[Start of Attachment]

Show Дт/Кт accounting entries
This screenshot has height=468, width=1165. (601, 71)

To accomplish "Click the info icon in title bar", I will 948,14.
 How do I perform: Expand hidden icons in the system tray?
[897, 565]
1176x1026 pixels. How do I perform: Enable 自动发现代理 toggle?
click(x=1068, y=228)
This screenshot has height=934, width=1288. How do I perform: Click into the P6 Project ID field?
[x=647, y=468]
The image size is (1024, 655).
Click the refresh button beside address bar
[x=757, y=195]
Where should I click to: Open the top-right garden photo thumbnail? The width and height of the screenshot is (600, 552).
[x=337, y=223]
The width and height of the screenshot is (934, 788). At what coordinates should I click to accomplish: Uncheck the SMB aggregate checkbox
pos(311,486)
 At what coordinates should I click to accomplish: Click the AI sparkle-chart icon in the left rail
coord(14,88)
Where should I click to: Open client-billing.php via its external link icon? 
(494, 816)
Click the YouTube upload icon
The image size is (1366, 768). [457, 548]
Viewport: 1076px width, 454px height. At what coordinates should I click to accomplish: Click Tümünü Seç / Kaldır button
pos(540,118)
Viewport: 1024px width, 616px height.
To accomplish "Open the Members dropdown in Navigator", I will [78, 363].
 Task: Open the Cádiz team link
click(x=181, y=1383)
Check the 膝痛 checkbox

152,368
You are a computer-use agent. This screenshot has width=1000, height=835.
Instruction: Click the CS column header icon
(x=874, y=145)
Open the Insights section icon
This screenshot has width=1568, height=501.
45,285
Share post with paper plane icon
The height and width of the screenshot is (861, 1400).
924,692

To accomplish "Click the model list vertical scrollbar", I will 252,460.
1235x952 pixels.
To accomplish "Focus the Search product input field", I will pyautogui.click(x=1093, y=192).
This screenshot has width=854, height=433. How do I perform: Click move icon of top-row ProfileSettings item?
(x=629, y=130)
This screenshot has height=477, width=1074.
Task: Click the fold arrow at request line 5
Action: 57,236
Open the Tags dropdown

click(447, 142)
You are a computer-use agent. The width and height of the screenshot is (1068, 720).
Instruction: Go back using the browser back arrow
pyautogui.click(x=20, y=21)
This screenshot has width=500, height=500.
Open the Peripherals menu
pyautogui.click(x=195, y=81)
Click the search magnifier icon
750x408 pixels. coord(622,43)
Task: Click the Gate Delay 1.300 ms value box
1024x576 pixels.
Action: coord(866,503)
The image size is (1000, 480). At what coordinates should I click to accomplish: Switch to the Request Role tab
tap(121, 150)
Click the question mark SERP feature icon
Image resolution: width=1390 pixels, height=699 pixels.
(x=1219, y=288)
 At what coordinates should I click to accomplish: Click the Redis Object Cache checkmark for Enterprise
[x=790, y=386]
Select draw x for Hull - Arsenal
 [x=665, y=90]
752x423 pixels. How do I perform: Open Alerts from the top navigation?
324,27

[End of Attachment]

[Exercise brief]
Out of the records, collect only those lines that contain the string "agent".

[Answer space]
You are a computer-use agent. This screenshot has width=1000, height=835.
You are a computer-use agent. The width and height of the screenshot is (1068, 720).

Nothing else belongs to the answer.